Читать «Благодарение. Предел» онлайн - страница 35

Григорий Иванович Коновалов

— Теперь уж ни к чему подбивать бабки. Ничего не воскресишь, ее загубишь…

— Что с тобой, Антон Коныч? Смотри не дай дуба.

Истягин большим пальцем давил во впадинах под глазами слезы. Достал пистолет из внутреннего кармана, положил на стол.

— Возьми, Степан Светаев. Мне не нужен. И вытолкните меня за ворота, пока я не передумал. Уж очень на меня дурно действует, когда играют в благородство. Потому что и сам я падок на такую подлость. Запомни, Светаев, тут дело не просто в человеке, а в женщине, стало быть, во много раз человеке. Счастье твое в том, что голова у тебя удивительно прекрасной формы.

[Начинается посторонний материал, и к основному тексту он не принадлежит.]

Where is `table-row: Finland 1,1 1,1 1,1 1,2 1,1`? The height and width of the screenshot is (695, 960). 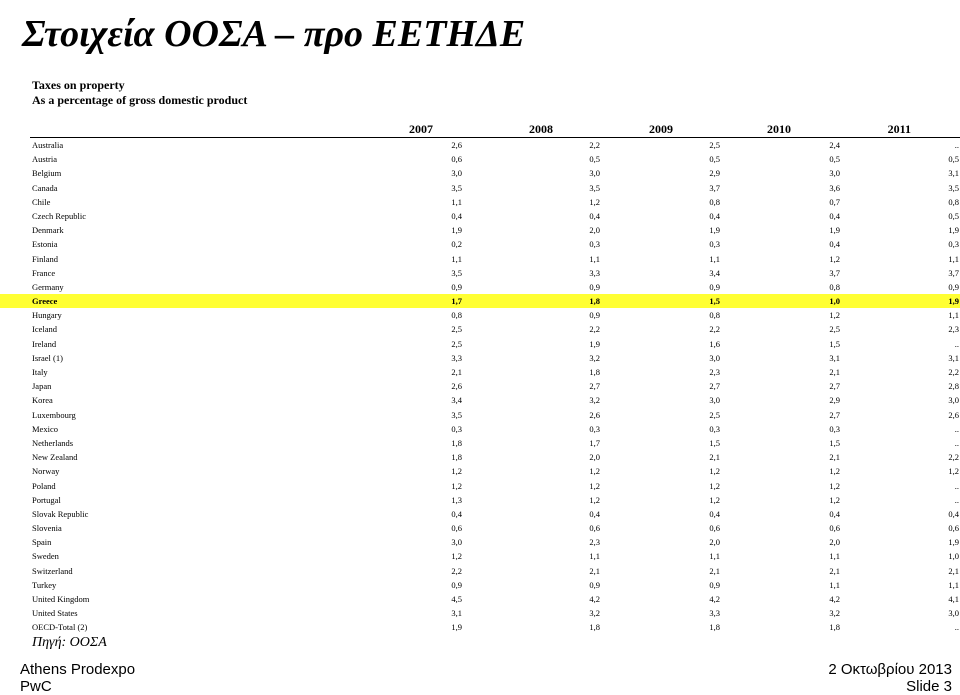 table-row: Finland 1,1 1,1 1,1 1,2 1,1 is located at coordinates (480, 259). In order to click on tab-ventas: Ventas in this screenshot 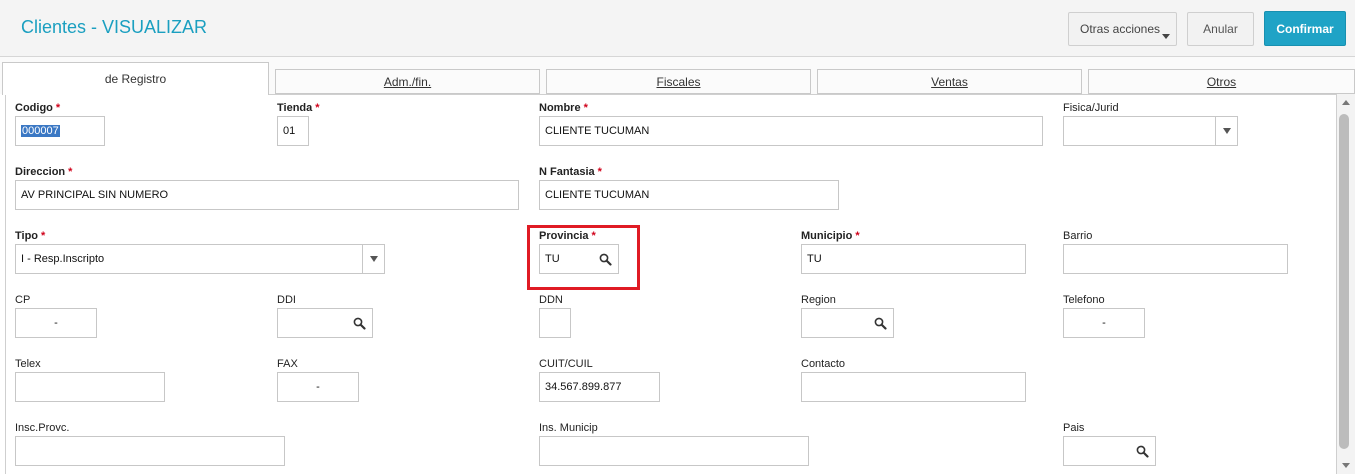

Бобовникова сама пошла проводить его. Во тьме за калиткой голос Булыгина:

— Это я. — И Истягин нащупал забинтованные руки. — Проводит тебя добрая душа Ляля.

XVII

Близко к полуночи Серафима зашла в квартиру — глянуть, что с ее бывшим мужем. Но Истягина не было там. Из жерла «голландки» выдуло черные хлопья горелой бумаги. На полу валялась скомканная бумажонка — тот самый ордер на жилье, который Серафима великодушно вручила Истягину, а он, смяв его, швырнул наотмашку.

Хотя вещмешок лежал в углу под вешалкой, что-то подсказало ей: не дождаться тут Истягина, надо искать в другом месте. И она инстинктивно потянулась к Ляле.

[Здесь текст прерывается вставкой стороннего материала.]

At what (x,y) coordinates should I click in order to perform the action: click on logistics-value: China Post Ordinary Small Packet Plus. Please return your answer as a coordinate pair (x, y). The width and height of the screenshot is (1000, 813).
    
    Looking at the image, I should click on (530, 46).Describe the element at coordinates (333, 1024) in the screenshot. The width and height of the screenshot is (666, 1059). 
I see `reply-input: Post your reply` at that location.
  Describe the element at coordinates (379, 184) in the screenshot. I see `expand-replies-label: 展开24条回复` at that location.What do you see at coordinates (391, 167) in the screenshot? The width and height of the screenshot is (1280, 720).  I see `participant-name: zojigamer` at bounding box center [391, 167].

У Филоновых не переводились подопечные из родни, иногда далекой. Брали в дом подростков, выводили в люди. Такой вот родственницей и вроде домашней работницы была Ляля, тихая, себе на уме, неброская ликом девчонка, помаленьку собиравшая приданое. Филоновы одаривали ее отрезами, туфлями, были привязаны к ней.

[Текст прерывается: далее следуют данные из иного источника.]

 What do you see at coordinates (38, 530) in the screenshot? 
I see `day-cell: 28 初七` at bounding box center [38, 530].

Теперь Ляля работала на шинном заводе, жила в маленькой комнате барака.

Ляли дома не было.

Истягин спал на полу, подсунув под голову руку. Горевшая сигарета выпала из губ, полосатая тельняшка, дымясь, тлела по подолу. Пьян. Мертвецки. Впервые видела его таким растерзанным — в обгоревшей до груди тельняшке, неловко подвернутая рука набухла венами. А был прежде как красна девица — не пил, не курил, так, иногда баловался молодецки.

Проветрила комнату. Не проснулся, а только глухо застонал, когда снимала сапоги с его ног. Села на стул, вглядываясь при свете настольной лампы в Истягина. Ступни крупные, да и весь он ладен какой-то полномерностью.

И она, теряя сама себя, заплакала с гневной усладой. Слезы снимали нервное напряжение и заодно до самой горькой основы просвечивали то положение, в которое занесла жизнь ее и Истягина Антона.

«Дорогой, родимый батя, — писал отцу Иван, один из Истягиных, — никакого тута климата нетути, все лето дождик и не по-нашески, не по-российски крупный, грозовой-громовой, а мочит-гадит потихоньку, исподтишка пронимает до самых костей. Тучи висят сплошняком».